**YOUR INSTRUCTIONS:** How many lines of these records hold the string "small"? Reply with the number alone.

SUPPLIED MATERIAL section start

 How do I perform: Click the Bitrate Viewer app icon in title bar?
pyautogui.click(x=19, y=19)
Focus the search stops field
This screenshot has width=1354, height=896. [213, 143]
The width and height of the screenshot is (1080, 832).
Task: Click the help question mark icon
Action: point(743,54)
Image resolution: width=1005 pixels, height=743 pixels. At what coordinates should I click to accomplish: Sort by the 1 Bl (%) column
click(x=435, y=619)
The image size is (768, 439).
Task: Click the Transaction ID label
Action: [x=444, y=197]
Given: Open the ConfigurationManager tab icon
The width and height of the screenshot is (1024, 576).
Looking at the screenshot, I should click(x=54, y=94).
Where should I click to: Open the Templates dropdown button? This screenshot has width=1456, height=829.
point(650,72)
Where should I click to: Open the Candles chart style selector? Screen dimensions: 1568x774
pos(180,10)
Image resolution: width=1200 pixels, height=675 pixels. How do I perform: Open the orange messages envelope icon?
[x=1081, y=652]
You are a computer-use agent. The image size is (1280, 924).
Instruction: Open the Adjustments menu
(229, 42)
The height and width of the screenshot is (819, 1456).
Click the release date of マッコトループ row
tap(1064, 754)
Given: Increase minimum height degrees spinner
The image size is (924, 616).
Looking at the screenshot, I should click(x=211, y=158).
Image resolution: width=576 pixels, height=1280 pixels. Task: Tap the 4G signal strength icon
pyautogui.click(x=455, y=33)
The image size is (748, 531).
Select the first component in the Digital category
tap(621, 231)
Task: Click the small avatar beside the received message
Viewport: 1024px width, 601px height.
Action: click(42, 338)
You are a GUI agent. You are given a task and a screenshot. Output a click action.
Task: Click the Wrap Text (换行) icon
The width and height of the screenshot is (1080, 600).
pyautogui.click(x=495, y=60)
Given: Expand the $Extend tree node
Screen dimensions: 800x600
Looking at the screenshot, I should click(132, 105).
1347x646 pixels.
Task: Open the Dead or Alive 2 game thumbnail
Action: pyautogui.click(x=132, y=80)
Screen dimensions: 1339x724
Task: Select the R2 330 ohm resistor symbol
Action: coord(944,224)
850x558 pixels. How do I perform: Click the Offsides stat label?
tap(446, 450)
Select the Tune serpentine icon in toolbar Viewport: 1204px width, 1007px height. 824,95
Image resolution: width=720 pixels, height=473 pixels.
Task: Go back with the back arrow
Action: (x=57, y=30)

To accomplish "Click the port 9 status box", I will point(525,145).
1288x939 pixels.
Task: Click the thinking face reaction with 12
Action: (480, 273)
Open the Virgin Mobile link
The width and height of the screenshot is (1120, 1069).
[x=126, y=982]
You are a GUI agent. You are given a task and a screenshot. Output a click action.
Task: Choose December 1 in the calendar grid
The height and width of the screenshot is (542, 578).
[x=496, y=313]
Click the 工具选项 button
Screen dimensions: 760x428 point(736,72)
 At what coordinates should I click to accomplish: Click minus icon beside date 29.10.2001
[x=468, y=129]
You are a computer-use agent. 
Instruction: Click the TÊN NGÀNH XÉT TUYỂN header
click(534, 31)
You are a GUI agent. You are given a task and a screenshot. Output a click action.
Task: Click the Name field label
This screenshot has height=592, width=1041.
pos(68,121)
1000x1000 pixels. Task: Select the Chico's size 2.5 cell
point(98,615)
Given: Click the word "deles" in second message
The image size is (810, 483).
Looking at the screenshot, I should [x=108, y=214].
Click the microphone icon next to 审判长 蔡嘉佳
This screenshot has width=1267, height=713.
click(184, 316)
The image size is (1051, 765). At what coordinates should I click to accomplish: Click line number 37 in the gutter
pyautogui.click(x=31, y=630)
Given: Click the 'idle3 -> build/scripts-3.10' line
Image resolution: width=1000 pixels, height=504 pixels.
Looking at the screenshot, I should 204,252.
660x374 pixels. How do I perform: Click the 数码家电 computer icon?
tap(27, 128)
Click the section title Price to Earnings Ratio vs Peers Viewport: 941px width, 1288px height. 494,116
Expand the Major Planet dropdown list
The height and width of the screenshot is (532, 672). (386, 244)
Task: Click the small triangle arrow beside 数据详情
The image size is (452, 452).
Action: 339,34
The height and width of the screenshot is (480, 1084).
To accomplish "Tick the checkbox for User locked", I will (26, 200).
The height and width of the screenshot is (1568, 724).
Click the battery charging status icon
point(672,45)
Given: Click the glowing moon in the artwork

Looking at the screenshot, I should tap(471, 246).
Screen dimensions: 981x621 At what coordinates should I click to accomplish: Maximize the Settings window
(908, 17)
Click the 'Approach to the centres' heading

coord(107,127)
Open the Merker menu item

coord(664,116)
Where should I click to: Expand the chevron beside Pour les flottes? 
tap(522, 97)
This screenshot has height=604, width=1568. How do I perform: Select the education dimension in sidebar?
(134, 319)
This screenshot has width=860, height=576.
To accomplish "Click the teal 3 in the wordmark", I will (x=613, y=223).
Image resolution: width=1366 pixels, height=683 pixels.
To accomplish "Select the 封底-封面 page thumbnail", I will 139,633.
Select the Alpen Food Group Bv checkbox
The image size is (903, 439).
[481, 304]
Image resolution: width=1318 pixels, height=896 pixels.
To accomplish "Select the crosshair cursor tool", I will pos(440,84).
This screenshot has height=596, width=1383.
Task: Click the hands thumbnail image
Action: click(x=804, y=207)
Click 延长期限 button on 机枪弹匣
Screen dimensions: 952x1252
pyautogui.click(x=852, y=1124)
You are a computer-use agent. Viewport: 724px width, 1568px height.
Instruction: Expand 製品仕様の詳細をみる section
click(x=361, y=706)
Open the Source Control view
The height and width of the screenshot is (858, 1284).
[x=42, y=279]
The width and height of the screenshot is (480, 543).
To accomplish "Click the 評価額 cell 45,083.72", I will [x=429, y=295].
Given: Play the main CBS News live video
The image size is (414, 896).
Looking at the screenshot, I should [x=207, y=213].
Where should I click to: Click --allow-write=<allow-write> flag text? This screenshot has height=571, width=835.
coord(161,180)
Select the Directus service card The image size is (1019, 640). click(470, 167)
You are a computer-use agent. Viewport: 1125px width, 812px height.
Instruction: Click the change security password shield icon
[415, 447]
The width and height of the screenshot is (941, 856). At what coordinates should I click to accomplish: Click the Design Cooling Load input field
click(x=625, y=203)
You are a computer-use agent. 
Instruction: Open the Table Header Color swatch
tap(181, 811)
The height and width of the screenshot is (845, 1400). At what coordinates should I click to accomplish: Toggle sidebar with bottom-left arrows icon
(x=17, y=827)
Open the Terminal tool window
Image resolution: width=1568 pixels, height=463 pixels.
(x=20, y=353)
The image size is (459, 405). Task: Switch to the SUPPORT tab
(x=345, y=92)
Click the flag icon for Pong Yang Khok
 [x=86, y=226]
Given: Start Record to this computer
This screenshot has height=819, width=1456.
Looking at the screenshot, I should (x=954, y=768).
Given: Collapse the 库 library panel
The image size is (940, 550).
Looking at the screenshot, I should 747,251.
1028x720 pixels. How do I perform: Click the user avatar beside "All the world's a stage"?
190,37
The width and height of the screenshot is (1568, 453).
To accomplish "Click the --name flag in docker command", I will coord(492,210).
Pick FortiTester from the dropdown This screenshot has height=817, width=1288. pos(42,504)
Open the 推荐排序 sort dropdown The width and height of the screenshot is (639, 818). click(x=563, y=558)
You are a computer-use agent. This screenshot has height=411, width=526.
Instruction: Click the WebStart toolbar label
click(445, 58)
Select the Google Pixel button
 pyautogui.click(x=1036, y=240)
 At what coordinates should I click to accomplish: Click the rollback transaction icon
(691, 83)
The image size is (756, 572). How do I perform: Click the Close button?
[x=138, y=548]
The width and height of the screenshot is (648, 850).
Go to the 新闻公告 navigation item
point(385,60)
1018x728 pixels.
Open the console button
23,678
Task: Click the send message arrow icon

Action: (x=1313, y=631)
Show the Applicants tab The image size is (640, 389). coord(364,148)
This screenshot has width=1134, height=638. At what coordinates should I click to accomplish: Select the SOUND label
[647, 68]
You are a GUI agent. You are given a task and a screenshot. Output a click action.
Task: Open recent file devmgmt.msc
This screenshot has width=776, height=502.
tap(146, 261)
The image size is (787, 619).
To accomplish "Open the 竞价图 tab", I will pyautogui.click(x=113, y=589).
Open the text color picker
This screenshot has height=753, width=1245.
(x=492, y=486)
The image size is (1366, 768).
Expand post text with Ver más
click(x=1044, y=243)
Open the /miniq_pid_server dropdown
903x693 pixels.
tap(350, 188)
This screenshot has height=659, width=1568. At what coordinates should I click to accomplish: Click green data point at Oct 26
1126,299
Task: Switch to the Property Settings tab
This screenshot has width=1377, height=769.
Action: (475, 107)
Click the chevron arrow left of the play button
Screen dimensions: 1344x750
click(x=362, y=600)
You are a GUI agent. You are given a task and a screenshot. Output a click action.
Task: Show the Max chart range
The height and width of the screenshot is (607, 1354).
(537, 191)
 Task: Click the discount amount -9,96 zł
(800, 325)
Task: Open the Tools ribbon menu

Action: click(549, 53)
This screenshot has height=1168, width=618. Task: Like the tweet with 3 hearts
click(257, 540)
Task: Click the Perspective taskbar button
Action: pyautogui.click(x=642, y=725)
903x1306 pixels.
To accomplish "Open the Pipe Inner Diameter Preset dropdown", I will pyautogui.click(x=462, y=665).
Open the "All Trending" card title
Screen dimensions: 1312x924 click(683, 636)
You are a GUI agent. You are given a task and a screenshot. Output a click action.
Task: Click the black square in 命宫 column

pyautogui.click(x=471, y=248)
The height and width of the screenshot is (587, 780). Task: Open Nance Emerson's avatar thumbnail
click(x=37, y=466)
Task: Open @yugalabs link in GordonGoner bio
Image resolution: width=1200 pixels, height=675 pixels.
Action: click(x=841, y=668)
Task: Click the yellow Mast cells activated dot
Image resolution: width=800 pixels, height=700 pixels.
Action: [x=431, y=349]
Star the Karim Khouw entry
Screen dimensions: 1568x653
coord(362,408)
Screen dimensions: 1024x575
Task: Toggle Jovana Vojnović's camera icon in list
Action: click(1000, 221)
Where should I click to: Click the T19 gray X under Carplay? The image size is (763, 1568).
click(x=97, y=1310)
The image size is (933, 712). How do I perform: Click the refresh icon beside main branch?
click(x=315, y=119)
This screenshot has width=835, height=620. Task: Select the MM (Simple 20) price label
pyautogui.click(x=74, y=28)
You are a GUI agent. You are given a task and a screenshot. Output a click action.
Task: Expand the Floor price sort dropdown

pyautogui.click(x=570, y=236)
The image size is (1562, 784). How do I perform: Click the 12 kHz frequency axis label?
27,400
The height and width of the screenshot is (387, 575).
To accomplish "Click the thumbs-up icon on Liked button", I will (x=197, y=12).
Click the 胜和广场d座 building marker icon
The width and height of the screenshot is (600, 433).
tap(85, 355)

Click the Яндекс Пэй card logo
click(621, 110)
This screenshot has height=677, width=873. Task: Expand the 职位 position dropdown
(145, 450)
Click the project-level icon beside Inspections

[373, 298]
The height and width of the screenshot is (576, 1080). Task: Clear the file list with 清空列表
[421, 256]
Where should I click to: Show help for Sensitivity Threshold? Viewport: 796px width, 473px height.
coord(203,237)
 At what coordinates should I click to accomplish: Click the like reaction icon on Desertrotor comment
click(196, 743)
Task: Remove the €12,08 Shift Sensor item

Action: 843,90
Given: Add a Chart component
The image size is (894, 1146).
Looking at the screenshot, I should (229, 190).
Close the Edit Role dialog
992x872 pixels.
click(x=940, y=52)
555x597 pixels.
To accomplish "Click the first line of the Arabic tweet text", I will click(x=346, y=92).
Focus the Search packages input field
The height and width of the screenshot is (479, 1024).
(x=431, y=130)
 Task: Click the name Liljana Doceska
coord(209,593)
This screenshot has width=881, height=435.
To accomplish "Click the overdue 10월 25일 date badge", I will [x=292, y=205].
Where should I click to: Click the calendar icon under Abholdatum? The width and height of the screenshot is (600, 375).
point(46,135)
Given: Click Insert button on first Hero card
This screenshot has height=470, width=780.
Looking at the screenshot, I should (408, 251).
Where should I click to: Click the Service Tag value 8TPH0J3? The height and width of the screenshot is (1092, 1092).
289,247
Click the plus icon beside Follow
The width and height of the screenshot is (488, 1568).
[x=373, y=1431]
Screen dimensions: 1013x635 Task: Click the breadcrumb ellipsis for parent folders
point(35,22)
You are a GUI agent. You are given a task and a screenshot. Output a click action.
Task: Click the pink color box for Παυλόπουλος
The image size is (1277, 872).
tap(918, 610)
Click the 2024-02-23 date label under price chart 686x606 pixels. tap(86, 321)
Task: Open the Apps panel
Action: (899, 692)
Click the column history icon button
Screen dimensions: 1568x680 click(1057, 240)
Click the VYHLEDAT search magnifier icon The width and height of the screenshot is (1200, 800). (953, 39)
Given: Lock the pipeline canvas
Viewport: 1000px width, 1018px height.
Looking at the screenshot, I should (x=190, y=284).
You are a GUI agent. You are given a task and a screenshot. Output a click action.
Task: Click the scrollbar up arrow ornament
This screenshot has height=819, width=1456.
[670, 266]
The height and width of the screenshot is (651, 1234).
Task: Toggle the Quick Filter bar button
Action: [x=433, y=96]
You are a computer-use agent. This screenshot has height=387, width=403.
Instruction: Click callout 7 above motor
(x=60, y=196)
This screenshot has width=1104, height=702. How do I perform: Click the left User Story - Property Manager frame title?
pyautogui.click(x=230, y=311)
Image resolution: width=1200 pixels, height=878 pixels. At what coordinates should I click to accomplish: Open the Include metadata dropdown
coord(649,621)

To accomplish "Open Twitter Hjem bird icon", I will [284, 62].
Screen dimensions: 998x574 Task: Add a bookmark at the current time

SUPPLIED MATERIAL section end

**WORKED SOLUTION:** 2